- [JOB] Please output every line from the one containing "Open the 11" down through the end of the entries as a Markdown table, leaving out blank lines. Use two columns, Row for the row number and Line for the line itself.

[Dataset rows]

::::::::::

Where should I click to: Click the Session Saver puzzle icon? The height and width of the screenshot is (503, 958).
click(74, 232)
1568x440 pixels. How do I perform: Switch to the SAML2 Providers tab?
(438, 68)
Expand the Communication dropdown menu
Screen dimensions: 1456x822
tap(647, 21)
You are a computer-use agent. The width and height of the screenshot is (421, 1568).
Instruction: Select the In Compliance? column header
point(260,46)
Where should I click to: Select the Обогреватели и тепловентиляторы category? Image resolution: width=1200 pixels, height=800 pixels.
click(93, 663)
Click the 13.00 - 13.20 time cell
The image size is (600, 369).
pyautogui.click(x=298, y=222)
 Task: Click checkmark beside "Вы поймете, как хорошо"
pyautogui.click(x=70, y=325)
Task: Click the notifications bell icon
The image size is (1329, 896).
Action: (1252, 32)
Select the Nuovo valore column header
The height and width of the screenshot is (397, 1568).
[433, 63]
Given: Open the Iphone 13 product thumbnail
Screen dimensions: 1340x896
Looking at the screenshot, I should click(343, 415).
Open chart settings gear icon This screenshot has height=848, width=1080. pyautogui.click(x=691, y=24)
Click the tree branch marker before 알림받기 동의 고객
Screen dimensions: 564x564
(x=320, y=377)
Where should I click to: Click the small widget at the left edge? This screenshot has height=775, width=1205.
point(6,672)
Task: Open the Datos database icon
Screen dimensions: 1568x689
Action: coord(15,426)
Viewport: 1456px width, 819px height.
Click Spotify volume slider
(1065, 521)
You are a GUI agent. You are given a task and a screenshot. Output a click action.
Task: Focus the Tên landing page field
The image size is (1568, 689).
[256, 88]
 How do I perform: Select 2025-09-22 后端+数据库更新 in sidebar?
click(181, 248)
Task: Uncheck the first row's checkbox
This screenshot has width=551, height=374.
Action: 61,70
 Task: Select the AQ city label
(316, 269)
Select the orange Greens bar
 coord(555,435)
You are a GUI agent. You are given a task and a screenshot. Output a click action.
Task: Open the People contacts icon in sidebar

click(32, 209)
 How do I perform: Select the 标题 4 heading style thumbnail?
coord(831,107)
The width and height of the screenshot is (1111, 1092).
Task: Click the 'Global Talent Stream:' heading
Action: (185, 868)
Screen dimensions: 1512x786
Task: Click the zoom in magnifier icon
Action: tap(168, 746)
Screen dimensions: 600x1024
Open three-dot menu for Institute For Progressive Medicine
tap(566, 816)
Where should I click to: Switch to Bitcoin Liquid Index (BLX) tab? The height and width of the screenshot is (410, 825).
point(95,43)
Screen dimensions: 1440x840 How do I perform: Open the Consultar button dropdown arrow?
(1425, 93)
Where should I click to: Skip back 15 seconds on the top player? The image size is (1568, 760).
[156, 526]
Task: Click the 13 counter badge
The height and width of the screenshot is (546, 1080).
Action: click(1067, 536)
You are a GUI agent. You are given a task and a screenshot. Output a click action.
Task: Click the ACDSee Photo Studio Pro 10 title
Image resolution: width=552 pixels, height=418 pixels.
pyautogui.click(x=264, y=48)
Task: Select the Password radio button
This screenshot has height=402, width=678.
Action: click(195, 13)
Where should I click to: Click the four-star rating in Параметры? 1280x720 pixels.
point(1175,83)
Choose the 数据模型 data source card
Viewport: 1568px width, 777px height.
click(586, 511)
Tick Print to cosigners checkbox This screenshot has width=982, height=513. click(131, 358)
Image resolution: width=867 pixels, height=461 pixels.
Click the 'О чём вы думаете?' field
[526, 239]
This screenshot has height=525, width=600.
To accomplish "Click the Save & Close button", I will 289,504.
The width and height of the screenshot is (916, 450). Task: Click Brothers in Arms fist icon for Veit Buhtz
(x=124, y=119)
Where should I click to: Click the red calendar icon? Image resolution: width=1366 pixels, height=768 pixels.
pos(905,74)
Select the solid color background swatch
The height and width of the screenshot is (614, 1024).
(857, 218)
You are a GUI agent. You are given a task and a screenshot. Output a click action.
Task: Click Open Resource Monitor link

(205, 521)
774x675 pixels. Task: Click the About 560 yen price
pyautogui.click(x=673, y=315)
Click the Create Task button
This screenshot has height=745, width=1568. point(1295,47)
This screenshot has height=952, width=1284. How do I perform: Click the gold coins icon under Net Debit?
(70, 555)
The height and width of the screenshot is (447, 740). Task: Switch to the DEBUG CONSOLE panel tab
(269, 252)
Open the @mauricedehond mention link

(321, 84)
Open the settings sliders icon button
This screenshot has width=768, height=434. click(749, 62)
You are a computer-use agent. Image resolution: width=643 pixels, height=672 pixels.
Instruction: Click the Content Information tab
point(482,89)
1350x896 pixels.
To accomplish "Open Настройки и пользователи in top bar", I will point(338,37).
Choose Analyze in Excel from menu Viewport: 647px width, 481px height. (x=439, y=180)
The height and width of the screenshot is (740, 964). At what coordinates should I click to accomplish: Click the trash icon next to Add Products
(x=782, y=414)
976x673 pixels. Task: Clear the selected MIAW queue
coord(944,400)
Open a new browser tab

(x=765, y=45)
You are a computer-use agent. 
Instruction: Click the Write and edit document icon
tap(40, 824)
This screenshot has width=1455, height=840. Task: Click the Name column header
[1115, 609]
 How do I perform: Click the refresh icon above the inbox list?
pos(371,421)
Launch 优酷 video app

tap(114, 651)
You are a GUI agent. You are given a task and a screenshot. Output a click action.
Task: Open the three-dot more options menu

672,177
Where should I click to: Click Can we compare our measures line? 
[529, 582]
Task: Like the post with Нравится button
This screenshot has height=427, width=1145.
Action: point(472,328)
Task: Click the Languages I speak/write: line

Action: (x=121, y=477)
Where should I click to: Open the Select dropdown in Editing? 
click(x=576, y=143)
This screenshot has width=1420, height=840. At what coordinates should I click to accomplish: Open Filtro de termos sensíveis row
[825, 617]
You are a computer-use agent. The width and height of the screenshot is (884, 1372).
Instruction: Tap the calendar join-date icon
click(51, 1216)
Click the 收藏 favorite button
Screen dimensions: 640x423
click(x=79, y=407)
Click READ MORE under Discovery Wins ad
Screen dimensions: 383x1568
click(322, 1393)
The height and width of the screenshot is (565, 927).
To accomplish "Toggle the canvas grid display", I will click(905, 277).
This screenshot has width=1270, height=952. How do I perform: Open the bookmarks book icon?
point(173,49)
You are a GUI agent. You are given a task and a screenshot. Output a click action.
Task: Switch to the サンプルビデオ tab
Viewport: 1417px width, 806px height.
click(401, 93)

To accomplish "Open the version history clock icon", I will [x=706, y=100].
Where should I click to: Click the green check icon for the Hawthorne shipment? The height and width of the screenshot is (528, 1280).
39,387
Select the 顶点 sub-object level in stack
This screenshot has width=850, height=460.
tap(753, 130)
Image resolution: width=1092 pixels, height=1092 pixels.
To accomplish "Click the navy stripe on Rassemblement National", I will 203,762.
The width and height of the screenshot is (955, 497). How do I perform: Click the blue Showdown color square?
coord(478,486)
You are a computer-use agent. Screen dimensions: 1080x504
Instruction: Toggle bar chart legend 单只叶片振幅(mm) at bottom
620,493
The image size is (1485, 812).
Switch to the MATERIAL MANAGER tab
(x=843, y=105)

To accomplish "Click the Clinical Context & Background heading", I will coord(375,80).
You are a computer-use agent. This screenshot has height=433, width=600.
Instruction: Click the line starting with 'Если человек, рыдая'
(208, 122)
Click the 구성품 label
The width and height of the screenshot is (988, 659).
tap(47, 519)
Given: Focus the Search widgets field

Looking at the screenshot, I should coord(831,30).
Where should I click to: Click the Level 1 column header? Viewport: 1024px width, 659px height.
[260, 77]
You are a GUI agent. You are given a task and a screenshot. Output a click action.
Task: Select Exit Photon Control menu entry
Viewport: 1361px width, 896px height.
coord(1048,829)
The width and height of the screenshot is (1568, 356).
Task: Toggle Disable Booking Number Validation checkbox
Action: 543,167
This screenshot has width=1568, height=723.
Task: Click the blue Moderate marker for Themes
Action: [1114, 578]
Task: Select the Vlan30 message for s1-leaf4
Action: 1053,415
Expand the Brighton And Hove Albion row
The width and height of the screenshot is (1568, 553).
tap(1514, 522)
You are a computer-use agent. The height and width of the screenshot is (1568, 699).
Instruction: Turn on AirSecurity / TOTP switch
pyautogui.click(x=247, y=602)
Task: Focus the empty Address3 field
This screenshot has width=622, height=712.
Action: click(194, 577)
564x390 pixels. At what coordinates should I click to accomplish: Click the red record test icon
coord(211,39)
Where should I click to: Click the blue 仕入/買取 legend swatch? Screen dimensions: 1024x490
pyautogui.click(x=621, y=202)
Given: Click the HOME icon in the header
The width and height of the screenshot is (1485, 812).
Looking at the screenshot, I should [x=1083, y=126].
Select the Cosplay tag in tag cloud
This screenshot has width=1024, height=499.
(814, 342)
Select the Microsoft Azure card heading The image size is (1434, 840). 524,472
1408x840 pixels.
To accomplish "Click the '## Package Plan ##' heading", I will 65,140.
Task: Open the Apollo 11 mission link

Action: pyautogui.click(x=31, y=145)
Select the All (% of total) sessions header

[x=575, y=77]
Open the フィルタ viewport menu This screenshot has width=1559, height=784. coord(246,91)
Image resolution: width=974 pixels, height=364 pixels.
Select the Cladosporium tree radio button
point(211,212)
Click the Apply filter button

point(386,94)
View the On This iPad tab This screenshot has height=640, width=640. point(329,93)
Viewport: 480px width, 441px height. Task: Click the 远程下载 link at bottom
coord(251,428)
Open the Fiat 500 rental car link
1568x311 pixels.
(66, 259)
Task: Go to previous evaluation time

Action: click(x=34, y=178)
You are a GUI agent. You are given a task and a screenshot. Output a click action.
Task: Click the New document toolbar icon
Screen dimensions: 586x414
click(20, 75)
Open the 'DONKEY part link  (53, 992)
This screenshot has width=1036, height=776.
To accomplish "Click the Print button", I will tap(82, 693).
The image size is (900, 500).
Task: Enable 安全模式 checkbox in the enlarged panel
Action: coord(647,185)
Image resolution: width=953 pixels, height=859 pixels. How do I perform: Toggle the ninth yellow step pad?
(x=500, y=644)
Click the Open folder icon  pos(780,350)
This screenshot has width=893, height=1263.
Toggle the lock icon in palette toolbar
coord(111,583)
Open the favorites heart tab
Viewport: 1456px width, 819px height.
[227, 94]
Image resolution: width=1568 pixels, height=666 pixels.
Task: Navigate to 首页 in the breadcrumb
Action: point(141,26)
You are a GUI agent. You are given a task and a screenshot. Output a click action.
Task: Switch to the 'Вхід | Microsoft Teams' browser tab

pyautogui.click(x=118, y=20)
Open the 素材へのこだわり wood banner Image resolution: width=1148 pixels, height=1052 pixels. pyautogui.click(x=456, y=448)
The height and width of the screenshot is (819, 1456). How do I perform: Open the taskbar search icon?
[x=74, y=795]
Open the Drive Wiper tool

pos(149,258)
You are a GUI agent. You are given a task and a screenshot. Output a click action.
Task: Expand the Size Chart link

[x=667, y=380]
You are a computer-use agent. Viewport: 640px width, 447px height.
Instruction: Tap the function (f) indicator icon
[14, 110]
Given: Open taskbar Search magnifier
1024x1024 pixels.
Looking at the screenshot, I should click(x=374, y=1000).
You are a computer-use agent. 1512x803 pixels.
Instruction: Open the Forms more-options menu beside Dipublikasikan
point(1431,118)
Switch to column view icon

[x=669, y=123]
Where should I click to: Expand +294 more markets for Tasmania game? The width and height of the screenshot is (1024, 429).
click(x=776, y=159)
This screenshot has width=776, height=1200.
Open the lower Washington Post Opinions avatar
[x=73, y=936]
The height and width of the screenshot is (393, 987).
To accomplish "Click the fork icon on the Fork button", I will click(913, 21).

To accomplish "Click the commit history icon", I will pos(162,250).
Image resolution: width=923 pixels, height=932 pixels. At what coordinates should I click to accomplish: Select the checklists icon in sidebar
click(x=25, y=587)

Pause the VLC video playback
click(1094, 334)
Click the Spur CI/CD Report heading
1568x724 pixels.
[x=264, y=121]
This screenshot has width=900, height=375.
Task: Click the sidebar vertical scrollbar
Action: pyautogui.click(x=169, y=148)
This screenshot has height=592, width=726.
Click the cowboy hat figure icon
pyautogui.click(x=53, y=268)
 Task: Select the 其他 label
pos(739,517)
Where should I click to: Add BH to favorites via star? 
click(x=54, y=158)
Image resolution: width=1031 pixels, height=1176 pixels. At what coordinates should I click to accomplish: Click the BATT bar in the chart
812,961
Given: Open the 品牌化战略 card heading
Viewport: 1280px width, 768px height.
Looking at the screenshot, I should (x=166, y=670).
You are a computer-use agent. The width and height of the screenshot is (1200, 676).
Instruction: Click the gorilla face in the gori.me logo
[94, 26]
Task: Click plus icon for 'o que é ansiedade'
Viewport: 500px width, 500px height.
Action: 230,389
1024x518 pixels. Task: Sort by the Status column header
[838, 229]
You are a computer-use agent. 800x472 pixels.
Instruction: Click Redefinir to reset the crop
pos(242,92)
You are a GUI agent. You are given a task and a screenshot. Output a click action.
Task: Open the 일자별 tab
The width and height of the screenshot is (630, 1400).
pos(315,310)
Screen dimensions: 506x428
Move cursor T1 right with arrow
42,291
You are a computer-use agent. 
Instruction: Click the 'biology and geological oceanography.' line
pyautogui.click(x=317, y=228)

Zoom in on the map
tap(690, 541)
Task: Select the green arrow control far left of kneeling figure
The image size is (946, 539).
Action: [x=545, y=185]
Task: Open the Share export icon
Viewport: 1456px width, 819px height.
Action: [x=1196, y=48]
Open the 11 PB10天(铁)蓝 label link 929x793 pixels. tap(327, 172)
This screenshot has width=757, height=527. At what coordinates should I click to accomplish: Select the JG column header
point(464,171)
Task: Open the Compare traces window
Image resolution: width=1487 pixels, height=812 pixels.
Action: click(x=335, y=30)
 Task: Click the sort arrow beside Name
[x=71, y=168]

::::::::::

- [OUTPUT OF THE TASK]
| Row | Line |
|---|---|
| 1 | Open the 11 PB10天(铁)蓝 label link 929x793 pixels. tap(327, 172) |
| 2 | This screenshot has width=757, height=527. At what coordinates should I click to accomplish: Select the JG column header |
| 3 | point(464,171) |
| 4 | Task: Open the Compare traces window |
| 5 | Image resolution: width=1487 pixels, height=812 pixels. |
| 6 | Action: click(x=335, y=30) |
| 7 |  Task: Click the sort arrow beside Name |
| 8 | [x=71, y=168] |